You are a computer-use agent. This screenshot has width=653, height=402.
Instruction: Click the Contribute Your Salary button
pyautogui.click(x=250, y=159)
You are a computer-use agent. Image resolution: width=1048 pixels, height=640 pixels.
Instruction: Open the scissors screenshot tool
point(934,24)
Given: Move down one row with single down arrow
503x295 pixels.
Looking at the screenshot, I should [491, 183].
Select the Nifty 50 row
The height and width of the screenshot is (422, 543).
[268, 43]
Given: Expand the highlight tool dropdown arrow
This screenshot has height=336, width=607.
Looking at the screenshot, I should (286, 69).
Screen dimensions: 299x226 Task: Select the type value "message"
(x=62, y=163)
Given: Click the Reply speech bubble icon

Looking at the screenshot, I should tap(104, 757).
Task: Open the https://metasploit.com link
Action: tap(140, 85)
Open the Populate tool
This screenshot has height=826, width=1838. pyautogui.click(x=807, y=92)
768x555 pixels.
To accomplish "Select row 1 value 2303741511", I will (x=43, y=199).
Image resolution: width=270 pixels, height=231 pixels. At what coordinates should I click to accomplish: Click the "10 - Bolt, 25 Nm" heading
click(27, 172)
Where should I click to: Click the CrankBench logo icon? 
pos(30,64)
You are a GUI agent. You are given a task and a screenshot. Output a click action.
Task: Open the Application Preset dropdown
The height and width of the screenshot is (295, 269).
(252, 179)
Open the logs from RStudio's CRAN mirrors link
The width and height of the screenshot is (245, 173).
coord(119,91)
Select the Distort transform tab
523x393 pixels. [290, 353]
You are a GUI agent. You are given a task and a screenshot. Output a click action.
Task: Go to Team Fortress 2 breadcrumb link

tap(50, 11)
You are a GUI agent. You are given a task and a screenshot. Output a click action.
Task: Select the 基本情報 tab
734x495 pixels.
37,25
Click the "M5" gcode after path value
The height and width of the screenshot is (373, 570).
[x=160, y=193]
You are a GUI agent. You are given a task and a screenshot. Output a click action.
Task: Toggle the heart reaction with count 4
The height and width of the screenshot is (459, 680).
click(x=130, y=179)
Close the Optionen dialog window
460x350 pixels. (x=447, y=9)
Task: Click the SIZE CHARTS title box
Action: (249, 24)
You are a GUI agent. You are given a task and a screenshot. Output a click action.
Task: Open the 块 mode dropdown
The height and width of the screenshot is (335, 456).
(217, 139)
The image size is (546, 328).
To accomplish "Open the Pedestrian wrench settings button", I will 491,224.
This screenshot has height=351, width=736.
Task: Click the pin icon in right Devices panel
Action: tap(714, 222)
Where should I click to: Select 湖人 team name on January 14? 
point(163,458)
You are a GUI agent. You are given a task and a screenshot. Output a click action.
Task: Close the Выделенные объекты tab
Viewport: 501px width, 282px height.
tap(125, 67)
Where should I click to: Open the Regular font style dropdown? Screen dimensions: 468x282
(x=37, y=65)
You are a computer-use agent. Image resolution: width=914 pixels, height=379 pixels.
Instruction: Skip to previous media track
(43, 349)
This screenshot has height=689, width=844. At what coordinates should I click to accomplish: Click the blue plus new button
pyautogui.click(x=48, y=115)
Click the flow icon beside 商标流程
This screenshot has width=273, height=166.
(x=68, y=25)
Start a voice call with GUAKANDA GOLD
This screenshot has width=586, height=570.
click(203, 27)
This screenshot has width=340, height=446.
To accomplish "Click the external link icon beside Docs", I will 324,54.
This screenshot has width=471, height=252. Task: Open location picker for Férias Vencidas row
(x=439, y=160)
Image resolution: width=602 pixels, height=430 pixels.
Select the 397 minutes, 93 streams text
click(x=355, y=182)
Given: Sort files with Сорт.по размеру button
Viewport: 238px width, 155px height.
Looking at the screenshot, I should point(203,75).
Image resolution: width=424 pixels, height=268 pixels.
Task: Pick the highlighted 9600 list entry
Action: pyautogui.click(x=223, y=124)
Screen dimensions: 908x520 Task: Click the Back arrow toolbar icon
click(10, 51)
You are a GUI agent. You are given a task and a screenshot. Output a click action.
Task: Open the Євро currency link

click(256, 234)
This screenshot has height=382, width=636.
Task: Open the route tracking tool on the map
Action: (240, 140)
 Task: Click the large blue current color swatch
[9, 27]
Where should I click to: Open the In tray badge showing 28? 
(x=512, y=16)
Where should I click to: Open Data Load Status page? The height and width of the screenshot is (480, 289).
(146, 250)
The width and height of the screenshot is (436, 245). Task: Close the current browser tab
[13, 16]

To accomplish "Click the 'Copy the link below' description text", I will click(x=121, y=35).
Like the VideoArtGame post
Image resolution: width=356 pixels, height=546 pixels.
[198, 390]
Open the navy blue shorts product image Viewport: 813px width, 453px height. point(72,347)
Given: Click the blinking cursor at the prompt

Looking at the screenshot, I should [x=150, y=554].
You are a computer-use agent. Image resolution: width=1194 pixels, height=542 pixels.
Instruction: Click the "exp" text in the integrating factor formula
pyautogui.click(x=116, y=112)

## Work instruction
Produce the entries again, character for character.

## Written solution
You are a computer-use agent. This screenshot has width=653, height=402.
Instruction: Click the Contribute Your Salary button
pyautogui.click(x=250, y=159)
You are a computer-use agent. Image resolution: width=1048 pixels, height=640 pixels.
Instruction: Open the scissors screenshot tool
point(934,24)
Given: Move down one row with single down arrow
503x295 pixels.
Looking at the screenshot, I should [491, 183].
Select the Nifty 50 row
The height and width of the screenshot is (422, 543).
[268, 43]
Given: Expand the highlight tool dropdown arrow
This screenshot has height=336, width=607.
Looking at the screenshot, I should (286, 69).
Screen dimensions: 299x226 Task: Select the type value "message"
(x=62, y=163)
Given: Click the Reply speech bubble icon

Looking at the screenshot, I should tap(104, 757).
Task: Open the https://metasploit.com link
Action: tap(140, 85)
Open the Populate tool
This screenshot has height=826, width=1838. pyautogui.click(x=807, y=92)
768x555 pixels.
To accomplish "Select row 1 value 2303741511", I will (x=43, y=199).
Image resolution: width=270 pixels, height=231 pixels. At what coordinates should I click to accomplish: Click the "10 - Bolt, 25 Nm" heading
click(27, 172)
Where should I click to: Click the CrankBench logo icon? 
pos(30,64)
You are a GUI agent. You are given a task and a screenshot. Output a click action.
Task: Open the Application Preset dropdown
The height and width of the screenshot is (295, 269).
(252, 179)
Open the logs from RStudio's CRAN mirrors link
The width and height of the screenshot is (245, 173).
coord(119,91)
Select the Distort transform tab
523x393 pixels. [290, 353]
You are a GUI agent. You are given a task and a screenshot. Output a click action.
Task: Go to Team Fortress 2 breadcrumb link

tap(50, 11)
You are a GUI agent. You are given a task and a screenshot. Output a click action.
Task: Select the 基本情報 tab
734x495 pixels.
37,25
Click the "M5" gcode after path value
The height and width of the screenshot is (373, 570).
[x=160, y=193]
You are a GUI agent. You are given a task and a screenshot. Output a click action.
Task: Toggle the heart reaction with count 4
The height and width of the screenshot is (459, 680).
click(x=130, y=179)
Close the Optionen dialog window
460x350 pixels. (x=447, y=9)
Task: Click the SIZE CHARTS title box
Action: (249, 24)
You are a GUI agent. You are given a task and a screenshot. Output a click action.
Task: Open the 块 mode dropdown
The height and width of the screenshot is (335, 456).
(217, 139)
The image size is (546, 328).
To accomplish "Open the Pedestrian wrench settings button", I will 491,224.
This screenshot has height=351, width=736.
Task: Click the pin icon in right Devices panel
Action: tap(714, 222)
Where should I click to: Select 湖人 team name on January 14? 
point(163,458)
You are a GUI agent. You are given a task and a screenshot. Output a click action.
Task: Close the Выделенные объекты tab
Viewport: 501px width, 282px height.
tap(125, 67)
Where should I click to: Open the Regular font style dropdown? Screen dimensions: 468x282
(x=37, y=65)
You are a computer-use agent. Image resolution: width=914 pixels, height=379 pixels.
Instruction: Skip to previous media track
(43, 349)
This screenshot has height=689, width=844. At what coordinates should I click to accomplish: Click the blue plus new button
pyautogui.click(x=48, y=115)
Click the flow icon beside 商标流程
This screenshot has width=273, height=166.
(x=68, y=25)
Start a voice call with GUAKANDA GOLD
This screenshot has width=586, height=570.
click(203, 27)
This screenshot has width=340, height=446.
To accomplish "Click the external link icon beside Docs", I will 324,54.
This screenshot has width=471, height=252. Task: Open location picker for Férias Vencidas row
(x=439, y=160)
Image resolution: width=602 pixels, height=430 pixels.
Select the 397 minutes, 93 streams text
click(x=355, y=182)
Given: Sort files with Сорт.по размеру button
Viewport: 238px width, 155px height.
Looking at the screenshot, I should point(203,75).
Image resolution: width=424 pixels, height=268 pixels.
Task: Pick the highlighted 9600 list entry
Action: pyautogui.click(x=223, y=124)
Screen dimensions: 908x520 Task: Click the Back arrow toolbar icon
click(10, 51)
You are a GUI agent. You are given a task and a screenshot. Output a click action.
Task: Open the Євро currency link

click(256, 234)
This screenshot has height=382, width=636.
Task: Open the route tracking tool on the map
Action: (240, 140)
 Task: Click the large blue current color swatch
[9, 27]
Where should I click to: Open the In tray badge showing 28? 
(x=512, y=16)
Where should I click to: Open Data Load Status page? The height and width of the screenshot is (480, 289).
(146, 250)
The width and height of the screenshot is (436, 245). Task: Close the current browser tab
[13, 16]

To accomplish "Click the 'Copy the link below' description text", I will click(x=121, y=35).
Like the VideoArtGame post
Image resolution: width=356 pixels, height=546 pixels.
[198, 390]
Open the navy blue shorts product image Viewport: 813px width, 453px height. point(72,347)
Given: Click the blinking cursor at the prompt

Looking at the screenshot, I should [x=150, y=554].
You are a computer-use agent. Image resolution: width=1194 pixels, height=542 pixels.
Instruction: Click the "exp" text in the integrating factor formula
pyautogui.click(x=116, y=112)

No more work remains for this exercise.